Abdullah İbnu Cafer’in  nakline göre: Resulullah (sav)'ın kaza-i hacet yaparken geri tarafından istitar (perdelenme) için en ziyade tercih ettiği sütre, bir bina veya bir hurma kümesi idi. Bir seferinde Ensardan bir zatın bahçesine girdi. Orada bir deve vardı. Deve Resulullah (sav)'ı görünce inledi ve gözlerinden yaşlar aktı. Aleyhissalatu vesselam deveye yaklaştı ve gözyaşlarını sildi. Hayvan sakinleşti. "Bu devenin sahibi kimi" diye sorarak ilgi gösterdi, Ensar'dan bir genç: "O bana aittir ey Allah'ın Resulü!" deyip ortaya çıkınca Hz. Peygamber onu payladı: "Allah'n sana mülk kıldığı bu deve hakkında Allah'tan korkmuyor musun? Bak! Bu bana şikayette bulundu. Sen bunu acıktırıyor ve fazla çalıştırarak da yoruyormuşsun." Kaynak: Ebu Davud, Cihad 47, (2549) / Hadis  no : 1978

İslam medeniyetinin özünü ve hayvanlara bakış açısını çok iyi yansıtan bir diğer örneği ise Peygamber Efendimizin yakın arkadaşlarından Abdullah b. Mes'ud'dan öğreniyoruz:

Abdurrahman İbnu Abdullah, babası Abdurrahman (ra)'dan rivayet eder ki şöyle demiştir: "Biz bir seferde Resulullah (sav) ile beraber idik. Resulullah bir ara bir ihtiyacı için yanımızdan ayrıldı. O sırada hummara denen bir kuş gördük, iki tane de yavrusu vardı. (Kuş kaçtı) yavrularını aldık. Kuşcağız etrafımıza yaklaşıp çırpınmaya, kanatlarını çırpıp havada inip çıkmaya başladı. Resulullah (sav) efendimiz gelince: "Kim bu zavallının yavrusunu alıp onu izdıraba attı? Yavrusunu geri verin!" diye emretti. Bir ara, ateşe verdiğimiz bir karınca yuvası gördü. "Kim yaktı bunu?" diye sordu. "Biz!" dedik. "Ateşle azab vermek sadece ateşin Rabbine hastır" buyurdu." Kaynak: Ebu Davud, Cihad 122, (2675), Edeb, 176, (5268)

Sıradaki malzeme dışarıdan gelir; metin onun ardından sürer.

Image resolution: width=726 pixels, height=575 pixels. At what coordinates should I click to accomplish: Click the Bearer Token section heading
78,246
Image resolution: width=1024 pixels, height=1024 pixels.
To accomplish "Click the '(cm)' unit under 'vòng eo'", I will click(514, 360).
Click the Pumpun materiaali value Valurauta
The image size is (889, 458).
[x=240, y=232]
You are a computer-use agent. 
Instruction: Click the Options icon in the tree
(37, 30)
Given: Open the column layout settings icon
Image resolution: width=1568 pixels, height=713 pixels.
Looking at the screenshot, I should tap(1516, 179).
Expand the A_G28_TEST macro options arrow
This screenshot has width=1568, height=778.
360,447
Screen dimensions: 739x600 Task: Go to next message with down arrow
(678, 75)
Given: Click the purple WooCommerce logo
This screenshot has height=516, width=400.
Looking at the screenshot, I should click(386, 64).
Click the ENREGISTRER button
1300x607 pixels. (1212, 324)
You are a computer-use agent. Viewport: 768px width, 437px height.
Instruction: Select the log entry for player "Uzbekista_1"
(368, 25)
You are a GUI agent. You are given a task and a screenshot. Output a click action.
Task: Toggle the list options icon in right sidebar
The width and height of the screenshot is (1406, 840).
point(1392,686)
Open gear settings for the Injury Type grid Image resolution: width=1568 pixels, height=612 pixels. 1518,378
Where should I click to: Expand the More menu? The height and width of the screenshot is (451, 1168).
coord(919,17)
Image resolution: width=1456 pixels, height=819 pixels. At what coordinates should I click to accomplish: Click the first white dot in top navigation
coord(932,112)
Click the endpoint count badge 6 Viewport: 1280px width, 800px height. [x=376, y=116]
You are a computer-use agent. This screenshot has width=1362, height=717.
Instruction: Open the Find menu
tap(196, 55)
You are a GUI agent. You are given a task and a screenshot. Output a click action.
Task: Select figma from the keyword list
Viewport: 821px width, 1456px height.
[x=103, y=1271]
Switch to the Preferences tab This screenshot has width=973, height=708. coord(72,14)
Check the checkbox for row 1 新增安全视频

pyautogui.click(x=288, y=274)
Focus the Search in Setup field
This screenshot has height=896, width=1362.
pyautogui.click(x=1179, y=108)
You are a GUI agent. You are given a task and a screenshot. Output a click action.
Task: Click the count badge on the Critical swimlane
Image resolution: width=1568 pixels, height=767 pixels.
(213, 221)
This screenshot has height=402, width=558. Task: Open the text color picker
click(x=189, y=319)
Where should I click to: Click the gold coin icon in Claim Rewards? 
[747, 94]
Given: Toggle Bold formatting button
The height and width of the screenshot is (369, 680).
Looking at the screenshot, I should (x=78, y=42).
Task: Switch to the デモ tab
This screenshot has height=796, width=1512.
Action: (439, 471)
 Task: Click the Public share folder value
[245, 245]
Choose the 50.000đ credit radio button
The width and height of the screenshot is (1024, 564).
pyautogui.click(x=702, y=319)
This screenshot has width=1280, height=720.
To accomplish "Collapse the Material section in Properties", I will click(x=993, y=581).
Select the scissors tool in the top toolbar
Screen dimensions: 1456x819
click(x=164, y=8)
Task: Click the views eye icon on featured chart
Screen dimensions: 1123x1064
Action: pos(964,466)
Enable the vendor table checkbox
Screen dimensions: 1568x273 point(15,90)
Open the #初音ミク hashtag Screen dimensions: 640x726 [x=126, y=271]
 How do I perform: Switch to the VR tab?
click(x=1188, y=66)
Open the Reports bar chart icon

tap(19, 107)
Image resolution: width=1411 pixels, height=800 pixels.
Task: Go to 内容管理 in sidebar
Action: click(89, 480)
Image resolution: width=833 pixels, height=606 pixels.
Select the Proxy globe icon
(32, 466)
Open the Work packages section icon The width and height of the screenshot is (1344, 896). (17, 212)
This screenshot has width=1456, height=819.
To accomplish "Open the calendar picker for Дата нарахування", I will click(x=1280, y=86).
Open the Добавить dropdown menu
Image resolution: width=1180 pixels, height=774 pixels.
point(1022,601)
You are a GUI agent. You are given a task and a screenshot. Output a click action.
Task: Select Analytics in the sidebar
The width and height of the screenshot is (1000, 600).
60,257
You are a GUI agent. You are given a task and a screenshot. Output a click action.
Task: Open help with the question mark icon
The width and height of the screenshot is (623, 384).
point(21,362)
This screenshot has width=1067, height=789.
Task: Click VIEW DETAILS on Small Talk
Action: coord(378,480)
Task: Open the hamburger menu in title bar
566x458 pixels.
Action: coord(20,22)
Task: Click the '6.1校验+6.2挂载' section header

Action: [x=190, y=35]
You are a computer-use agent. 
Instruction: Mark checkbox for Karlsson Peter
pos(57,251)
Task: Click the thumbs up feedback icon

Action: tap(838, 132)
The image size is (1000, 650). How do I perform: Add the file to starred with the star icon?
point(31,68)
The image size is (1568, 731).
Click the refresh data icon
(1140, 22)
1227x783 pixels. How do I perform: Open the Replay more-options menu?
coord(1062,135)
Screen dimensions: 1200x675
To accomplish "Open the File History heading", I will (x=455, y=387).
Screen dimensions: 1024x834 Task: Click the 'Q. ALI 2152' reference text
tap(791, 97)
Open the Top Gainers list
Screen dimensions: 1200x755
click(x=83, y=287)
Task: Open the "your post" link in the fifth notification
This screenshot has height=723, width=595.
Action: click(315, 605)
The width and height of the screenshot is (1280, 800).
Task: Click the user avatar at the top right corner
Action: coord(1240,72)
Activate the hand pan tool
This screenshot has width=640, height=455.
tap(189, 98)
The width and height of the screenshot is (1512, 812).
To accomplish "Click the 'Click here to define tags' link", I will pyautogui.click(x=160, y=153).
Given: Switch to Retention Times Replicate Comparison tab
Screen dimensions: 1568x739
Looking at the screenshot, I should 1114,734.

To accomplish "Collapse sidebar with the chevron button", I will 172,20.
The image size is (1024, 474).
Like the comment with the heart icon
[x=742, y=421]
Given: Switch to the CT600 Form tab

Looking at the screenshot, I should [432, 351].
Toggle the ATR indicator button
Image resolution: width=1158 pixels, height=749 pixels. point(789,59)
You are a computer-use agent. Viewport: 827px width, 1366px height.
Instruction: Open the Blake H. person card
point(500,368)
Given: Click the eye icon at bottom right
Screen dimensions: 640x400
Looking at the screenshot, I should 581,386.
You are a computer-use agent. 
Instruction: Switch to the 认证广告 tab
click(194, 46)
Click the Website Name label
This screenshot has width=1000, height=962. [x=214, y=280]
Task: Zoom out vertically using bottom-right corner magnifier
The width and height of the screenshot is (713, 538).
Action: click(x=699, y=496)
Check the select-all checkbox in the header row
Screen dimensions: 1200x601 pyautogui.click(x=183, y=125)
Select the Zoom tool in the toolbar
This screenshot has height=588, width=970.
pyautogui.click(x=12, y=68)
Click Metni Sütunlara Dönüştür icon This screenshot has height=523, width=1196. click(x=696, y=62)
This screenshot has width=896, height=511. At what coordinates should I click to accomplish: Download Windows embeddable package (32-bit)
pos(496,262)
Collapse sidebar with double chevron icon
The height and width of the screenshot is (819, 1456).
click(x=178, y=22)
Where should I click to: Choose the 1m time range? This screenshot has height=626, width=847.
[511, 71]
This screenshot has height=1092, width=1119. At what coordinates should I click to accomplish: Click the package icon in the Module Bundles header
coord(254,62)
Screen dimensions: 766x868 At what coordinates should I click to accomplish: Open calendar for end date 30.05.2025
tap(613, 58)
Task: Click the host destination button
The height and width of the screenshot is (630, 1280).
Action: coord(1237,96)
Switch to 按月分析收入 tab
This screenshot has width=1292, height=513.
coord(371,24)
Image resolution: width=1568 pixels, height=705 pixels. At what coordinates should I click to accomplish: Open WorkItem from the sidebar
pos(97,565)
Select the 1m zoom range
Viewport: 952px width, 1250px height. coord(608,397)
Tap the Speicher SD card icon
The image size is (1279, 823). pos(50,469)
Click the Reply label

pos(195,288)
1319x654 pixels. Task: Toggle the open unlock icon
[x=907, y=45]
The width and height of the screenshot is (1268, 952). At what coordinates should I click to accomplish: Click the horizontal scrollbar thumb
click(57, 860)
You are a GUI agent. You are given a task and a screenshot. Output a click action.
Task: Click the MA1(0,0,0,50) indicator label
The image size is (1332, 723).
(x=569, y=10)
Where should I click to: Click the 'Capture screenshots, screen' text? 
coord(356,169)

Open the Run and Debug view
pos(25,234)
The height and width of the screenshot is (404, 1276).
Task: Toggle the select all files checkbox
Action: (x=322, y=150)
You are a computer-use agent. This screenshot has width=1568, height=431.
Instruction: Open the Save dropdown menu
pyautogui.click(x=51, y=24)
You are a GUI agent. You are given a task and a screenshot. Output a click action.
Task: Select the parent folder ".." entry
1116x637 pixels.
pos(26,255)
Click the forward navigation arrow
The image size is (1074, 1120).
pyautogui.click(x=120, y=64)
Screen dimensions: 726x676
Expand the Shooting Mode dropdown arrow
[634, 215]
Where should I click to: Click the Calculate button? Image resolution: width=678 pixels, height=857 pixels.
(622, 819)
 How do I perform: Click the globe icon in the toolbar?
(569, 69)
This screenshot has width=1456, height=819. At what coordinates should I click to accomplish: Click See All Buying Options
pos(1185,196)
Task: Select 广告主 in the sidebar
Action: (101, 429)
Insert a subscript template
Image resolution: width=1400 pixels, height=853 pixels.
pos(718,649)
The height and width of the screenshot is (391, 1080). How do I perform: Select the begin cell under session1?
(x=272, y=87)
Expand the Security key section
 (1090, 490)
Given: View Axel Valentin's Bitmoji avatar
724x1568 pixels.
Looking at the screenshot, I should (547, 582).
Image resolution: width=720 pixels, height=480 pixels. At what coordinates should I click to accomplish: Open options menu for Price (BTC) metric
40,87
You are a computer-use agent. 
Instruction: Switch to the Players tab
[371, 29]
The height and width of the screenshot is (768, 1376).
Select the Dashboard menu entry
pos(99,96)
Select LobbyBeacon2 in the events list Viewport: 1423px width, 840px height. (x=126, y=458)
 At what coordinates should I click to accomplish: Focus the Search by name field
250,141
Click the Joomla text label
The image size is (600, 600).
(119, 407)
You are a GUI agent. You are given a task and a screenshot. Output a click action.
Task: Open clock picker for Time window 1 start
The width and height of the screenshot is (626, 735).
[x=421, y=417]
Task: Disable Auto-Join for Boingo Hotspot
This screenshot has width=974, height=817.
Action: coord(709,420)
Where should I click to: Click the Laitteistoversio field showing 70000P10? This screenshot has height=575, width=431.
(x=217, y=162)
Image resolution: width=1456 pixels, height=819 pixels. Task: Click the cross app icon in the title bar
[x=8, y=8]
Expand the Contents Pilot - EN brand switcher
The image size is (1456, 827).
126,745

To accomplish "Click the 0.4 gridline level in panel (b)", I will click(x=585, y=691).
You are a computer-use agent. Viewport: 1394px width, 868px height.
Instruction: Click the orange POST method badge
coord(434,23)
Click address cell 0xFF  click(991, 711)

Ebu Hüreyre’nin nakline göre: Resulullah (sav) buyurdular ki: "Peygamberlerden birini bir karınca ısırdı. O da (öfkelenerek) karıncanın yuvasının yakılmasını emretti ve yakıldı, Allah Teala Hazretleri ona şöyle vahyetti: "Seni bir karınca ısırmışken, sen tesbih eden bir ümmeti yaktın."  (Buhari, Cihad 152, Hadis No : 1982)

Peygamber Efendimiz, çalıştırılan hayvanlara, insanlar gibi dinlenme hakkı vermiş ve yolculuk sırasında yapılan dinlenmelerde öncelikle hayvanların ihtiyaç ve istirahatlerinin sağlanması vurgulanmıştır. Sahabeden Enes b. Malik’ten  nakledilen  kıssada: "Biz bir konaklama yerine geldiğimizde hayvanların yüklerini çözüp rahatlatmadan namaza başlamazdık." nakledilmektedir.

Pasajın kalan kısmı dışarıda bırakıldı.